Brand Loyalty Landscape
The analysis conducted by LexisNexis offers a detailed look at how various brands performed in the competitive landscape of 2025:
- - Toyota stands at the forefront with an industry-leading 60.2% loyalty rate, aided by strong retention among its hybrid owners, which increased from the previous year.
- - Tesla, while previously dominating the market, experienced a decline in loyalty to 55.9%, reflecting the intensifying competition in the EV sector as customers explore a broader array of electric alternatives.

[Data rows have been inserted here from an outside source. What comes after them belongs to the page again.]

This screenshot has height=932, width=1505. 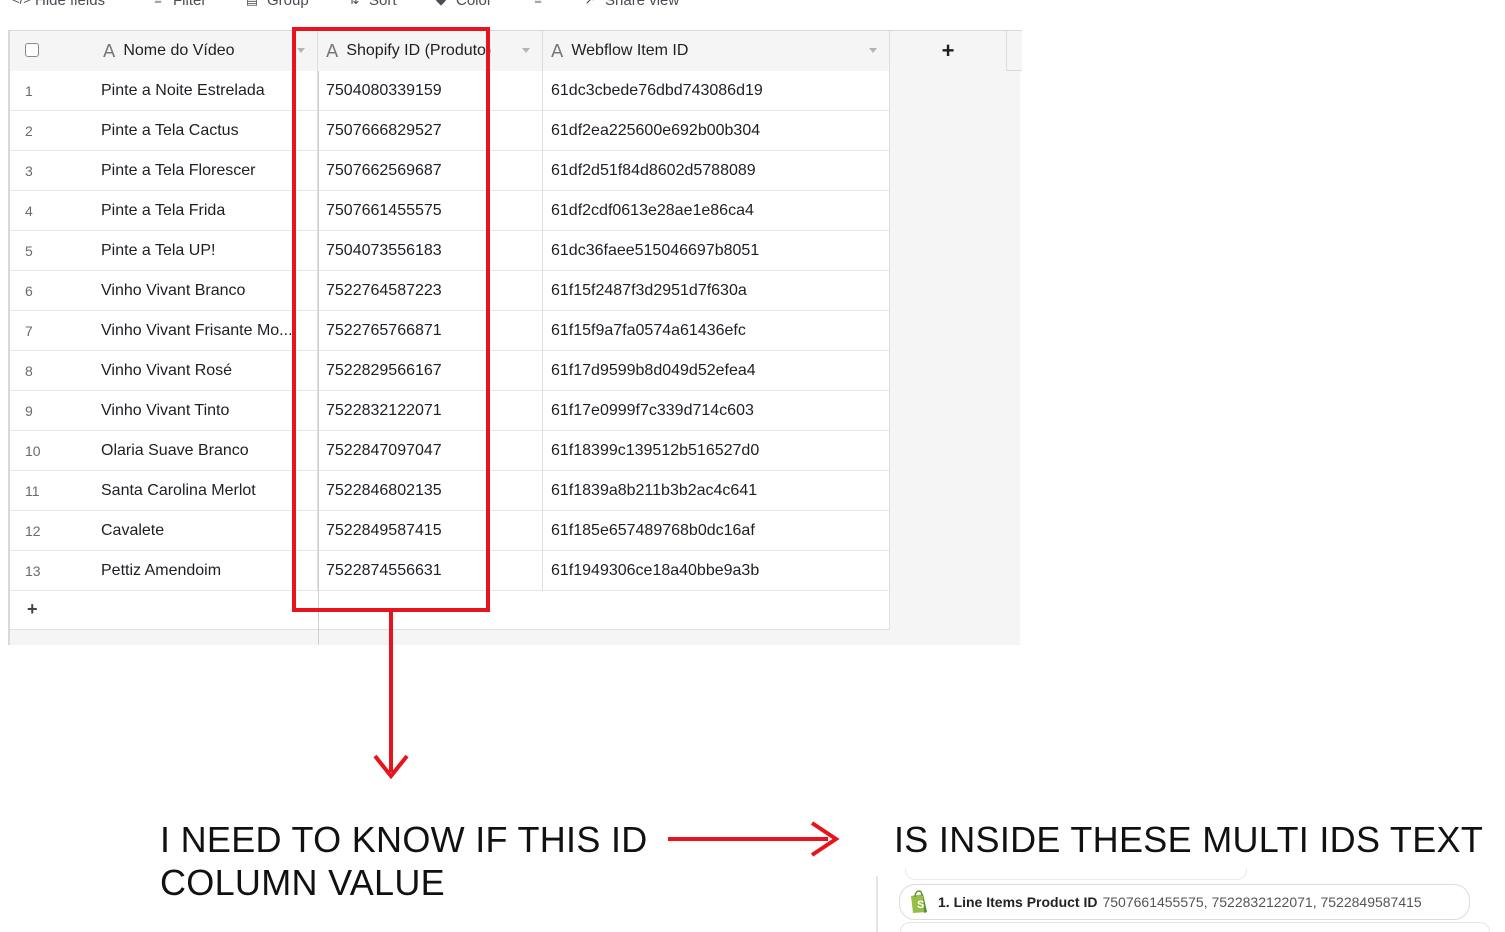 What do you see at coordinates (158, 4) in the screenshot?
I see `filter-icon: ≡` at bounding box center [158, 4].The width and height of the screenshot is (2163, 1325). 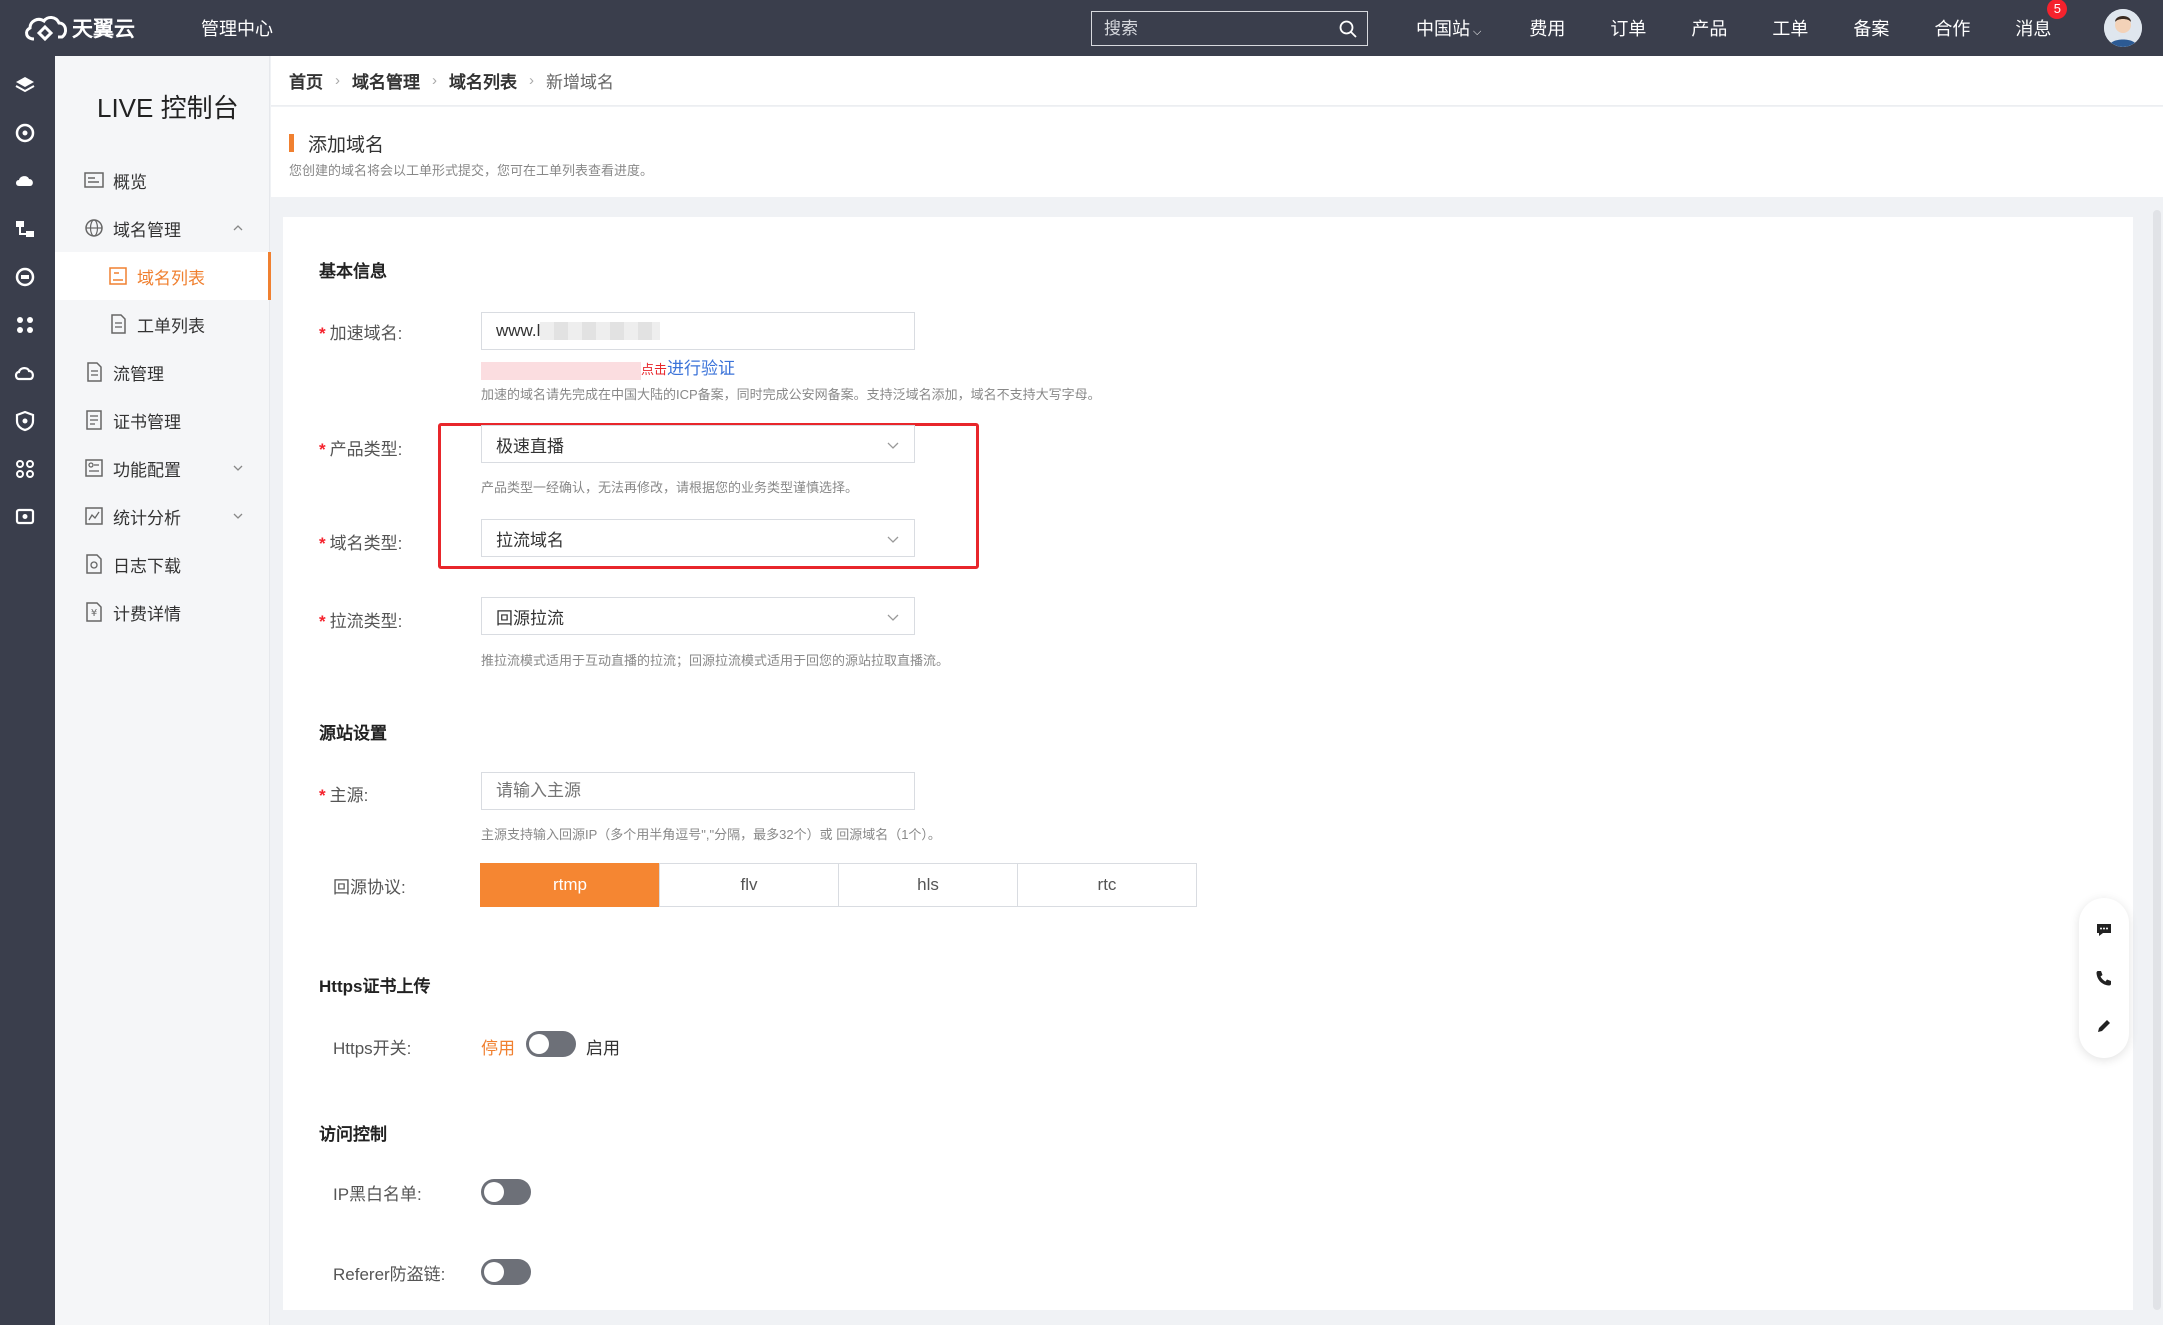 I want to click on section-origin-settings: 源站设置, so click(x=353, y=734).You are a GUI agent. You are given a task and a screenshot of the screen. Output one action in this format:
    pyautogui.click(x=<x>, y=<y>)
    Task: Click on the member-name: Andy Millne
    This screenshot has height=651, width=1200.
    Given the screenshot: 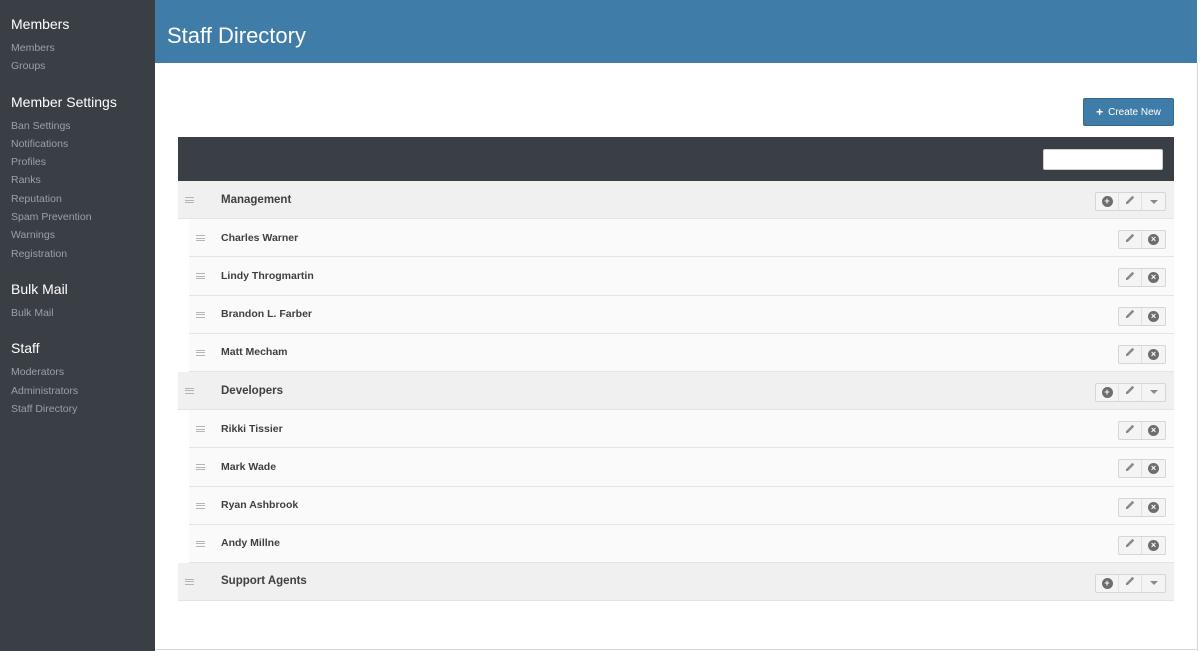 What is the action you would take?
    pyautogui.click(x=250, y=544)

- - Fuel Type Dynamics: The shift from gas to alternative fuels continued to gain traction, with 18% of those transitioning from gasoline vehicles opting for alternatives, compared to just 3% in 2020.
Looking Ahead
As automakers navigate through evolving market dynamics, they must be attuned to the pressures consumers face from increasing vehicle prices and diminishing incentives. LexisNexis emphasizes the importance of delivering customer value beyond just the sales transaction, focusing on enhancing the entire ownership journey.
In conclusion, the landscape of U.S. vehicle brand loyalty is proving to be both resilient and dynamic, reflecting the ongoing changes in consumer preferences, economic challenges, and the growing assortment of vehicle types available. Brands that can adapt effectively to these shifting conditions will not only sustain customer loyalty but could enhance it as the automotive industry continues to evolve.